Des passerelles d'embarquement sur le tarmac de l'aéroport international de Beyrouth le 4 juin 2025. Photo d'archives Philippe HAGE BOUTROS/L'Orient-Le Jour
La frappe meurtrière menée dimanche par Israël en banlieue sud de Beyrouth pour assassiner le chef de l'état-major du Hezbollah, Haytham Ali Tabatabaï, n'a pour l'instant pas provoqué de mouvement de panique parmi les Libanais de la diaspora qui prévoient de revenir au Liban, selon plusieurs professionnels contactés par L'Orient-Le Jour, dont le président du syndicat des agences de voyage et de tourisme au Liban (ATTAL), Jean Abboud.
Le directeur de l'Aviation civile, Amine Jaber, nous a pour sa part indiqué « qu'aucune compagnie aérienne n'avait annulé ses vols vers Beyrouth et que la demande était en hausse ».
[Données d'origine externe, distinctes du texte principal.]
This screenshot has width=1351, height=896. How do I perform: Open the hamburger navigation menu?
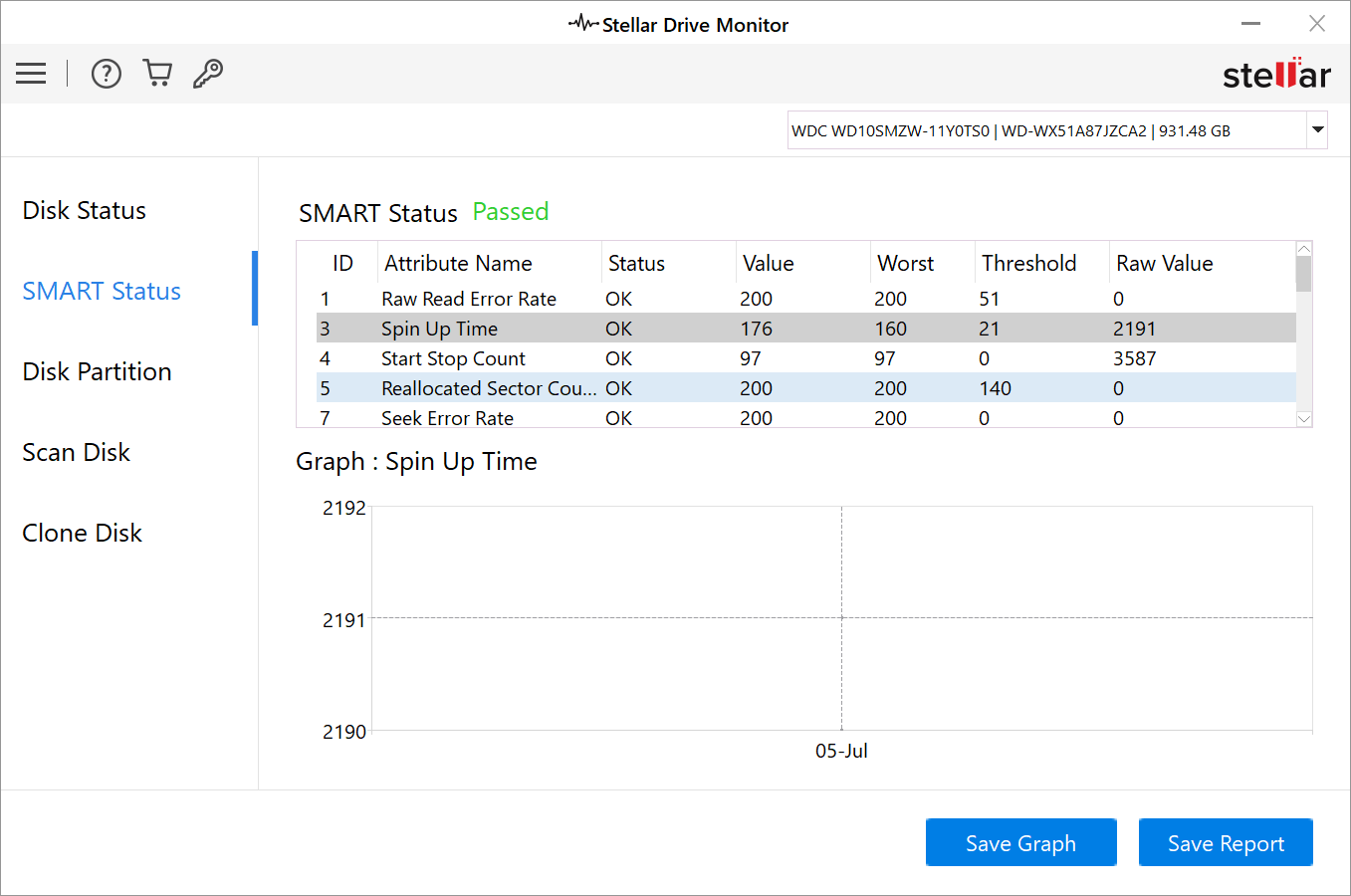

« Il n'y a pas de mouvement de panique et même peu de réactions de la part des voyageurs qui ont déjà effectué leurs réservations », a déclaré celui-ci, jugeant que cette tendance devrait se confirmer dans les prochains jours s'il n'y a pas d'autres incidents sécuritaires. Il ajoute que l'offre de vols actuelle n'est pas encore comblée, mais que la demande augmente au fur et à mesure que les fêtes de fin d'année approchent, une période à laquelle de nombreux Libanais rentrent habituellement au Liban pour voir leur famille. Il ajoute que le niveau de réservation n'a pas enregistré de forte hausse pour la visite du pape au Liban — qui se rend aussi en Turquie pour son premier voyage apostolique, principalement en raison de la proximité entre la date de sa visite et la période des fêtes. « Les Libanais de confession chrétienne, qui sont les plus susceptibles de pouvoir faire le déplacement, ne vont pas faire deux voyages en un mois et vont davantage privilégier un séjour en famille, d'autant plus que la venue du pape se déroule sur une période très courte », ajoute le président de l'Attal.
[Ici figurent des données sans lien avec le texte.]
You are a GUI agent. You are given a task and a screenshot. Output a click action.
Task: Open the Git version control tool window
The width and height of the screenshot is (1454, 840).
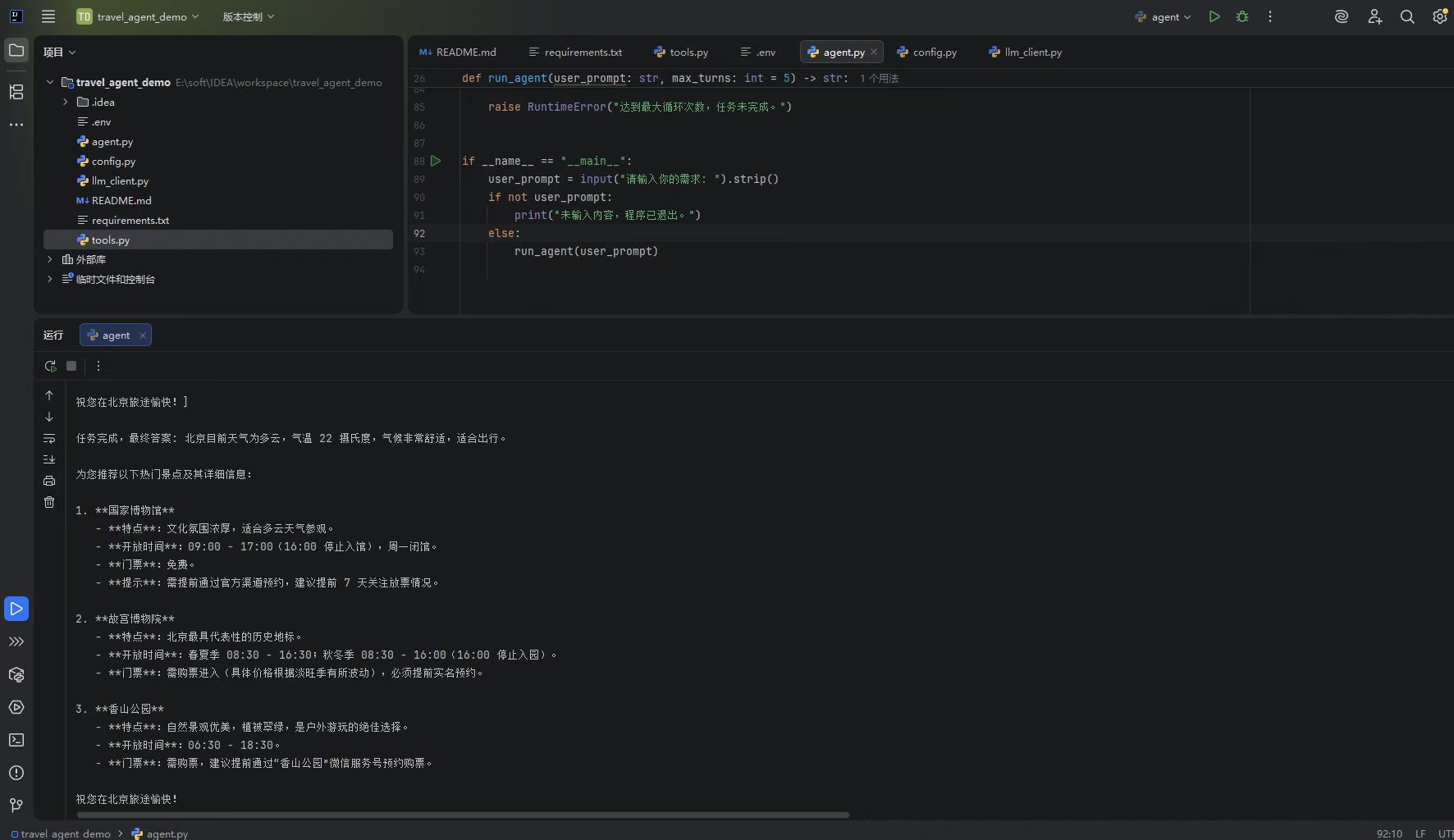(x=16, y=806)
Raymond Wehbé, CEO l'agence de voyages We Reach the World, dresse un constat similaire. « D'après les échos que j'ai eu, il n'y a pas d'annulation. Le sentiment qui domine chez les voyageurs c'est qu'il y a peu de chance pour un embrasement généralisé de la situation, du moins jusqu'à la visite du pape Léon XIV, qui aura lieu du 30 novembre au 2 décembre. Les voyageurs se disent que le chef de l'Église catholique, qui est de nationalité américaine, a pris la décision de ce déplacement au Liban en tenant compte des risques sécuritaires », expose-t-il. Le conseiller du président de la République pour les affaires du Saint-Siège, Naji Kozeily, a déclaré lundi au site el-Nashra que la visite du souverain pontife « est confirmée et qu’aucun obstacle majeur, même imprévu et peu importe sa provenance, ne peut l’empêcher ».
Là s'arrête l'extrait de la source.